[AIM]: Put the lines of the listing, from the line that contains "Click the purple MA20 indicator label" through the end of the listing, into a numbered list, leaving out blank lines and the pictures.

[SUPPLIED DATA]:
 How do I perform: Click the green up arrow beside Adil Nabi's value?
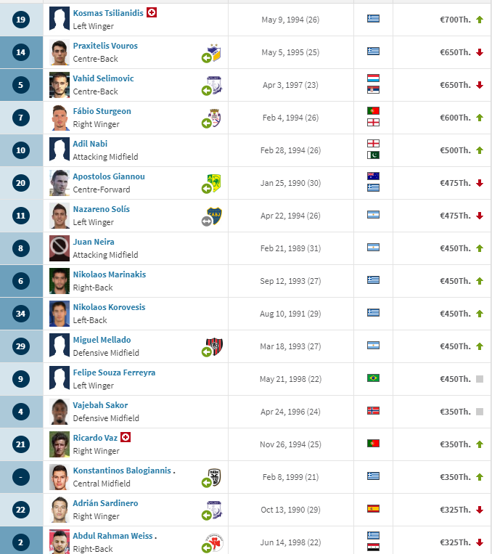click(479, 150)
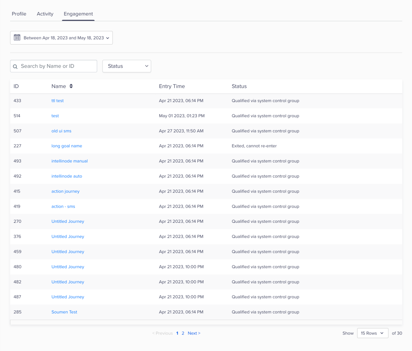Click Next to view the next page
The width and height of the screenshot is (412, 351).
click(194, 333)
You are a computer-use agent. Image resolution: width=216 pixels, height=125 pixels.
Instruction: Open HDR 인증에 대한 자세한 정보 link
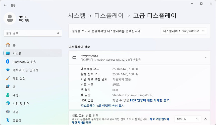[149, 100]
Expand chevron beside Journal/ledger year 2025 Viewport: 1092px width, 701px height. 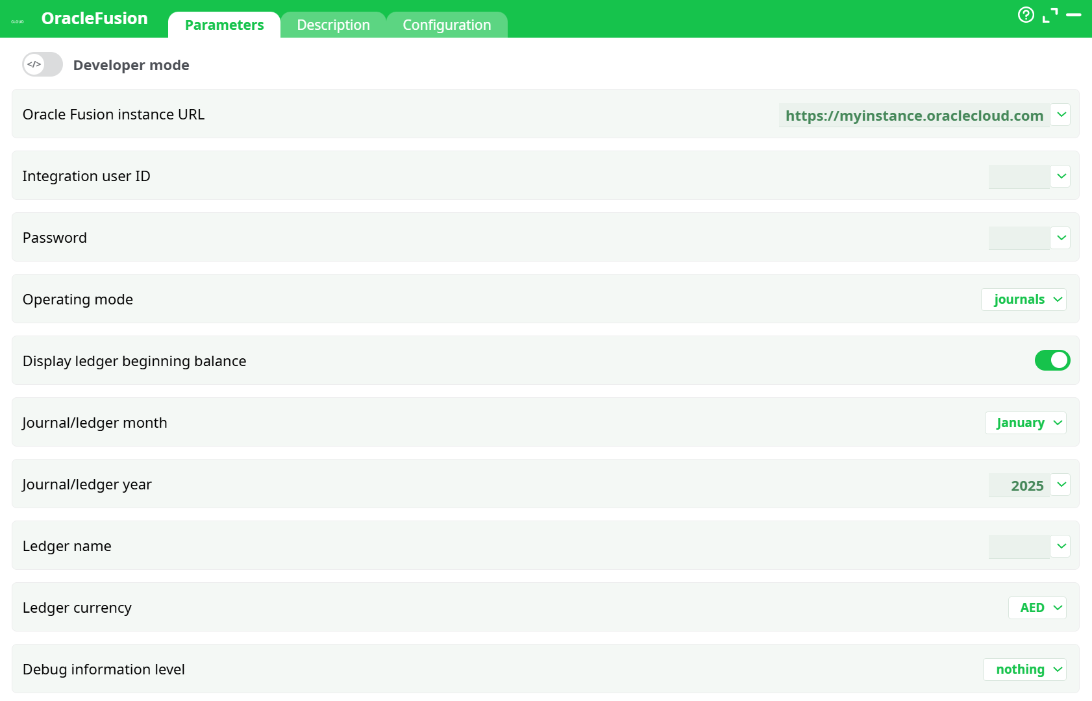pos(1061,485)
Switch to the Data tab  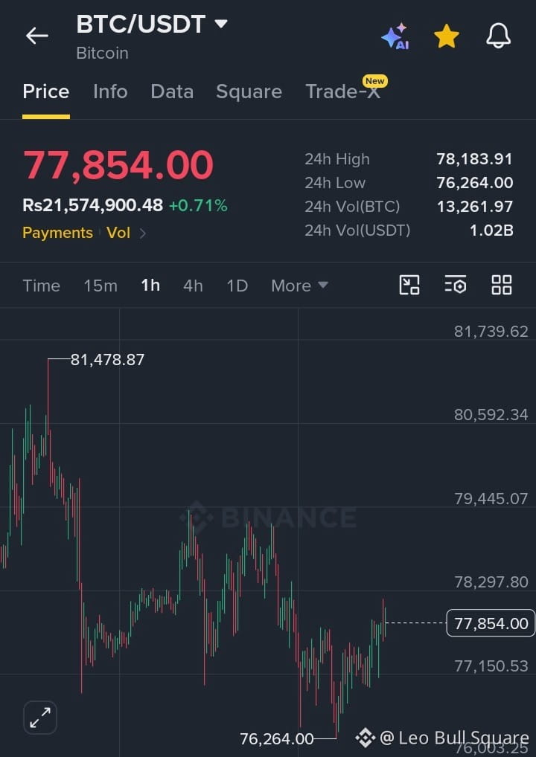pos(172,91)
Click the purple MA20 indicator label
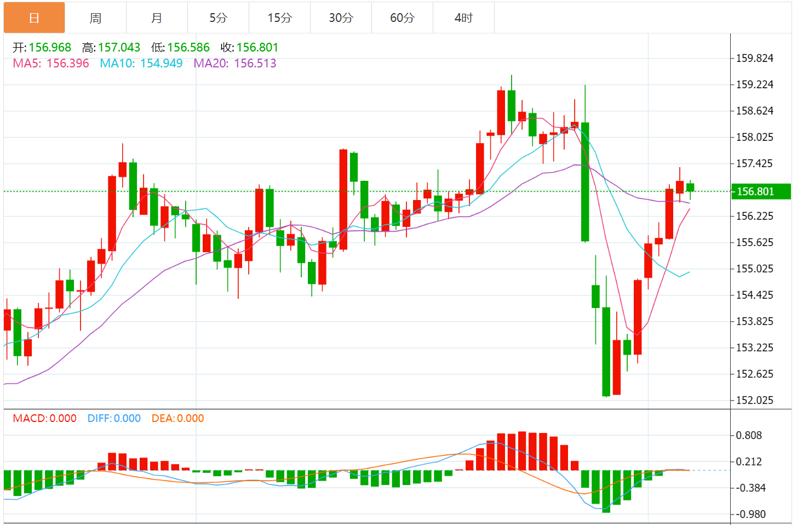This screenshot has width=797, height=525. [235, 64]
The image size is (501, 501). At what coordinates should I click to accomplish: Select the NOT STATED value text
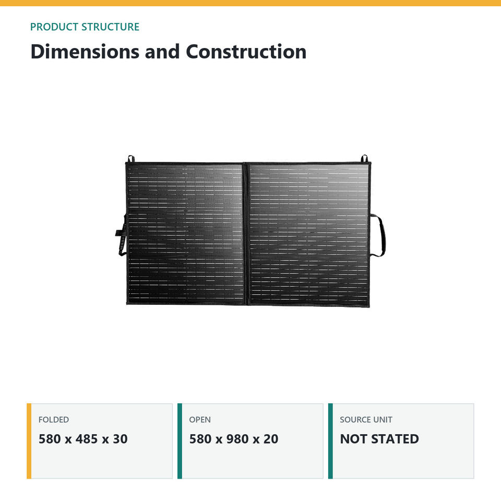[379, 439]
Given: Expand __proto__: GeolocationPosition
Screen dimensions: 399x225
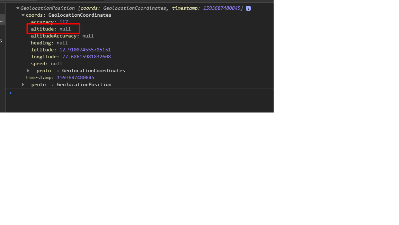Looking at the screenshot, I should 23,84.
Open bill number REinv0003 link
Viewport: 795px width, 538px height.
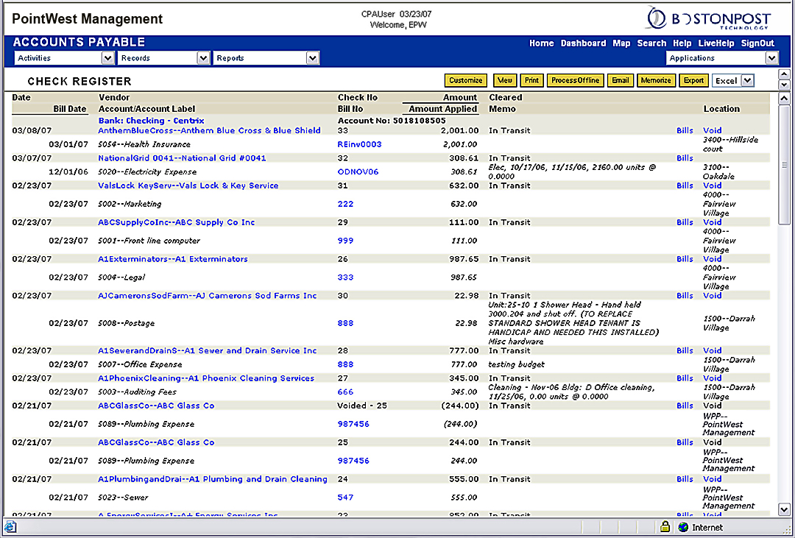tap(359, 144)
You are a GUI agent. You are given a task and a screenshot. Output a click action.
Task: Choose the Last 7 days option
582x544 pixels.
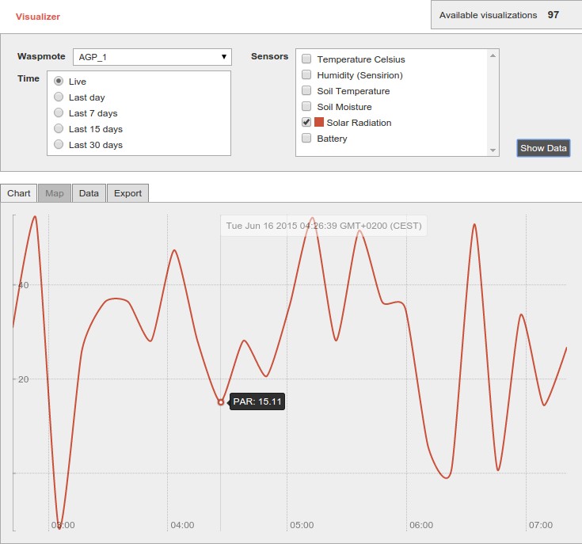point(59,113)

[TASK OUTPUT]:
1. Click the purple MA20 indicator label
2. This screenshot has width=797, height=525. [235, 64]
3. The image size is (501, 501). At what coordinates should I click to accomplish: Select the NOT STATED value text
4. [379, 439]
5. Given: Expand __proto__: GeolocationPosition
6. Screen dimensions: 399x225
7. Looking at the screenshot, I should 23,84.
8. Open bill number REinv0003 link
9. Viewport: 795px width, 538px height.
10. tap(359, 144)
11. You are a GUI agent. You are given a task and a screenshot. Output a click action.
12. Task: Choose the Last 7 days option
13. 582x544 pixels.
14. point(59,113)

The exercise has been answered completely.